Tickets: $15, www.thekitchen.org, 212.255.5793 x11

“Ms. Dorvillier has a gift for creating a kind of irrational theater that is held together by the strength of a
single imaginative vision.” — The New York Times

 

New York, New York, August 29, 2012—The Kitchen and the French Institute Alliance Française (FIAF),
New York’s premiere French cultural center, present the U.S. premiere of Danza Permanente, from DD  Dorvillier and her human future dance corps, as part of the 2012 Crossing the Line festival. Danza  Permanente transposes the score of a Beethoven string quartet into movement for four dancers, each of whom  takes the part of a single instrument. The work is performed in near silence with bursts of recorded sound by  Zeena Parkins, who also serves as music director.
Performances of Danza Permanente will take place Wednesday through Sunday, September 26–30 at 8:00  P.M. at The Kitchen, which is located at 512 West 19th Street, NYC.

Tickets, which are $15, are available
online at www.thekitchen.org and by phone at 212.255.5793 x11.
In Danza Permanente, the performers embody the musical structure and dynamics of the string quartet,  behaving as sound, in silence. The transposition of the score is by choreographer DD Dorvillier and  composer/music director Zeena Parkins, with dancers Fabian Barba, Nuno Bizarro, Walter Dundervill,  Naiara Mendioroz, and rehearsal assistant Heather Kravas. The lighting design by Thomas Dunn and the  acoustic environment by Parkins follow the score, framing the silence and the dance.Of creating Danza Permanente, Dorvillier has said, “I chose to work with the score of Ludwig Van  Beethoven's String Quartet #15, in A Minor, Op. 132, not so much for the man Beethoven himself, but for the  music, which is at once moving, demanding, rigorous, and extreme in contrasts, colors, and mood changes.

This infamous and beloved music has an intellectual and affective power that is akin to literature. It is thinking
music. Danza Permanente originates from a curiosity about how, without words, music, through its unique properties, induces thought and feeling.

 
DD Dorvillier (choreographer) Puerto Rico, 1967. Choreographer, dancer, and teacher in New York City since 1989. Bessie Awards for choreography (Dressed for Floating, 2003) and performance (Parades & Changes, replays, 2010). In 1991, Dorvillier and dancer/choreographer Jennifer Monson created the Matzoh Factory. For over a decade, the studio was a grassroots site for wild experimentation where choreographers and artists congregated for low-tech/low-cost shows, rehearsals, parties, and readings. Dorvillier has worked with and been deeply influenced by Jennifer Monson, Zeena Parkins, Jennifer Lacey, Yvonne Meier, Sarah Michelson, and Karen Finley, among others. She has been an MR Artist in Residence, curator of the MR
Festival, and co-editor the MR Performance Journals “Release” and her awards include NYFA Choreography  Fellowship (2000), Foundation for Contemporary Arts Fellowship (2007), and Guggenheim Fellowship
(2011). Her work has been presented in NYC at The Kitchen, Dance Theater Workshop, Danspace Project,  and PS 122, and others. Internationally she has presented her work at ImPulsTanz, Vienna; DeSingel,  Antwerp, STUK, Leuven; Hau/Hebel am Ufer, Berlin; Frascati, Amsterdam; Zagreb Dance Weeks, Zagreb; Springdance Dialogues/TSEH Festival, Moscow; and many others.

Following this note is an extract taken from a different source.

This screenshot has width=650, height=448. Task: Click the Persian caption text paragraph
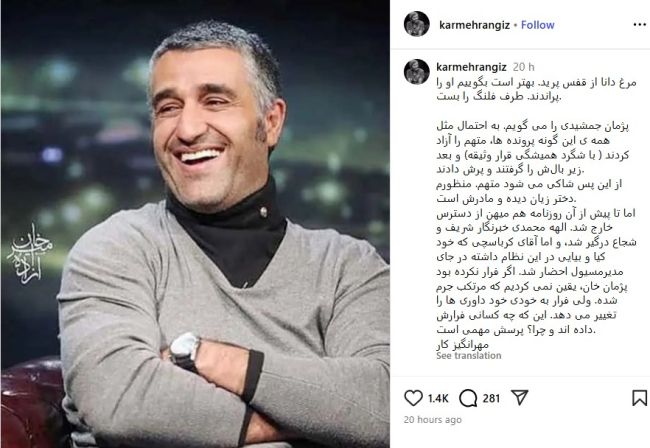tap(536, 213)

Zeena Parkins (composer, musical director) multi-instrumentalist, composer, improviser, sound artist, wellknown as a pioneer of the electric harp, has also extended the language of the acoustic harp with the inventive use of unusual playing techniques, preparations, and layers of digital and analog processing. Parkins has received commissions to provide scores for film, video, chamber orchestras, theater and dance. She has longterm creative relationships with Neil Greenberg, John Jasperse, Jennifer Monson, Jennifer Lacey, DD Dorvillier, and Emmanuelle Vo-Dinh, and has also appeared with the Merce Cunningham Dance Company, who commissioned a new work for Experiments in the Studio. She has appeared in festivals worldwide and on  countless recordings. Some collaborators include: Kim Gordon, John Zorn, Bjork, Yoko Ono, Christian Marclay, Fred Frith, Elliott Sharp, Thurston Moore and filmmakers Cynthia Madansky, Mandy McIntosh and
Daria Martin. Zeena has received three Bessies for her extraordinary work in music within the dance and performance field in the United States and abroad for over two decades.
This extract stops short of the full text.